According to the latest data from Statistics Canada, 2,614 Canadians chose death by euthanasia or physician assisted suicide between January and October, 2018. This is a fivefold increase in people choosing to die with the aid of healthcare professionals since medical assistance in dying (MAiD) was legalized in June, 2016. This statistic does not include Quebec, Northwest Territories, Yukon Territory and Nunavut. The number of assisted deaths in Quebec since legislation was enacted before the rest of Canada in December, 2015 until March, 2018 is 1,664. At the national level but excluding Northwest Territories, Yukon Territory and Nunavut, the total number of medically assisted deaths from December, 2015 until October, 2018 is 6,749. A safe assumption is that yearly totals will greatly increase in 2019 and beyond as society normalizes euthanasia and physician assisted suicide.
The laws that determine eligibility for MAiD are set to expand thanks to the federal Liberal Party but the provision of euthanasia and physician assisted suicide remains with each provincial government. Granting legal protection for healthcare professionals who conscientiously refuse to participate in MAiD lies within the jurisdiction of provincial governments. Canadian doctors who are unwilling to provide assisted suicide and euthanasia must refer patients to a physician who is willing. Nurses and other healthcare professionals are likewise required to fulfill a patient’s request for referral. For example, as outlined in the College of Nurses of Ontario Standards of Practice, a nurse in Ontario who conscientiously objects to taking part in in medical assistance in dying must transfer care of the patient to a nurse who does not object. This is a form of participation in MAiD and is unacceptable. Those of us who refuse to refer patients for MAiD are subject to professional disciplinary action which may result in the suspension or loss of our licence to practice in our chosen professions.
Within the first few weeks of legalization, a patient with many physical, emotional and spiritual challenges asked me to find her a doctor who would assist her to die. After a hasty silent prayer, I asked her why she wanted this. She poured out all her distress and I explained that her physical and emotional concerns would be addressed. Her spiritual needs were equally important. A baptized Catholic who left the Church many decades ago, I reminded her of God’s unconditional love and promised her I would pray for her. With this reassurance, she wept uncontrollably as I held her. Until she died of natural causes a few months later, she never again spoke of medically assisted death.
Since that fateful day, some patients have asked for information on euthanasia and assisted suicide or for help in finding a doctor who will provide aid in dying. Other pro-life individuals who work in healthcare services face similar situations. Although we are required to cooperate with laws and professional regulations concerning provision or referral for MAiD, we do not comply, regardless of the absence of legal conscience protection. Instead, our solution is to address the reasons why our patient wants to die and present alternative solutions. Medical assistance in dying is the worst option for our patients and is morally reprehensible to us.
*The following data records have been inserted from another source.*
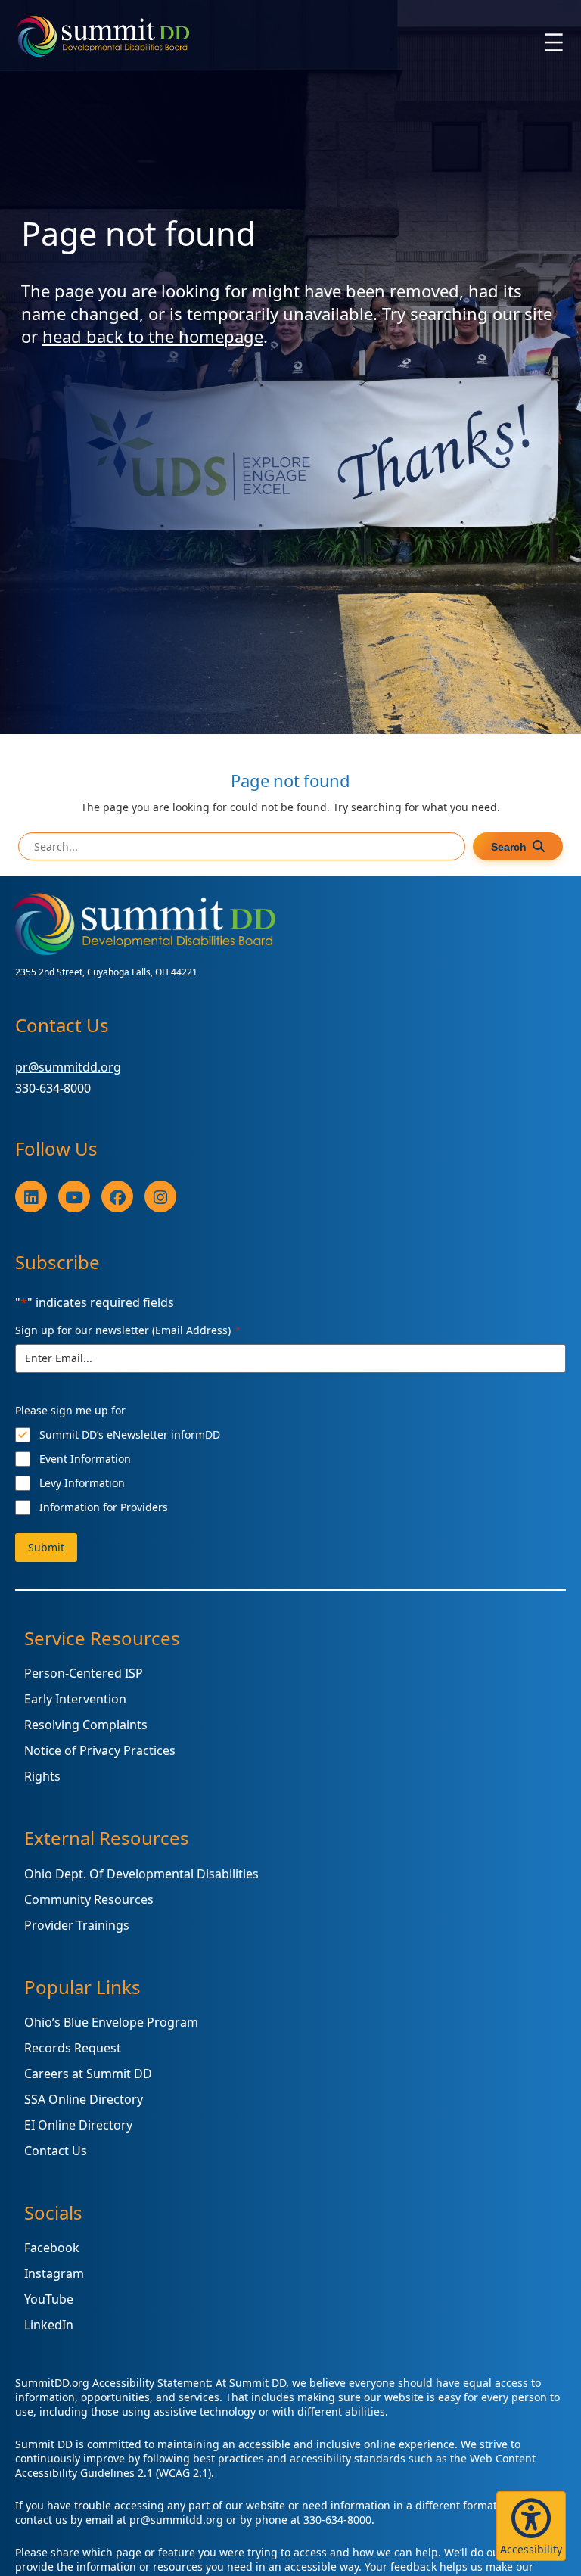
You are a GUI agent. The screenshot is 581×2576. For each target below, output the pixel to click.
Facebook (51, 2247)
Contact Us (55, 2150)
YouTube (48, 2299)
With the protection of conscience rights and therefore the right of refusal to participate in euthanasia and physician assisted suicide, medical care for the sick and the dying will greatly benefit. The numerous complex reasons why our patients want to die can be thoroughly addressed and viable alternatives that respect life can be explored. Stronger advocacy and lobbying for increased access and improvements in the delivery of palliative care will encourage further research into state-of-the-art care for the dying. Physicians, nurses and other healthcare professionals will be unencumbered to give hope and comfort to those who feel they have no other choice but medically aided death. We will be better equipped to help families who are conflicted and devastated by their loved ones’ desire for euthanasia or physician assisted suicide. There will be respect for healthcare professionals’ moral and religious beliefs which in turn assures committed, compassionate, excellent care for patients from conception to natural death.
In 2017 and 2018, a small group of doctors and nurses participated in the Call for Conscience Campaign in the Archdiocese of Toronto. Despite explaining the need for conscience protection at many different parishes over the Lenten season, support was less than we hoped. In the first year, only approximately 30,000 Catholics from Canada’s largest archdiocese signed letters to provincial and federal politicians in support of conscience protection. The following year, the Call for Conscience Campaign expanded to other Ontario dioceses but the total number of signed letters increased by only 20,000 more supporters. Perhaps if Catholics better understood that conscience protection ensures the availability of practitioners who will defend their life and provide uncompromised ethical care, support would be much greater.
This is why we cannot stop fighting for the protection of conscience rights of doctors, nurses and others who work in all healthcare related fields. We must continue to speak out and demand changes to existing laws, government policies and professional regulations because in the end, legislation that protects the moral and religious beliefs of healthcare professionals who disagree with medical assistance in dying fundamentally protects all patients.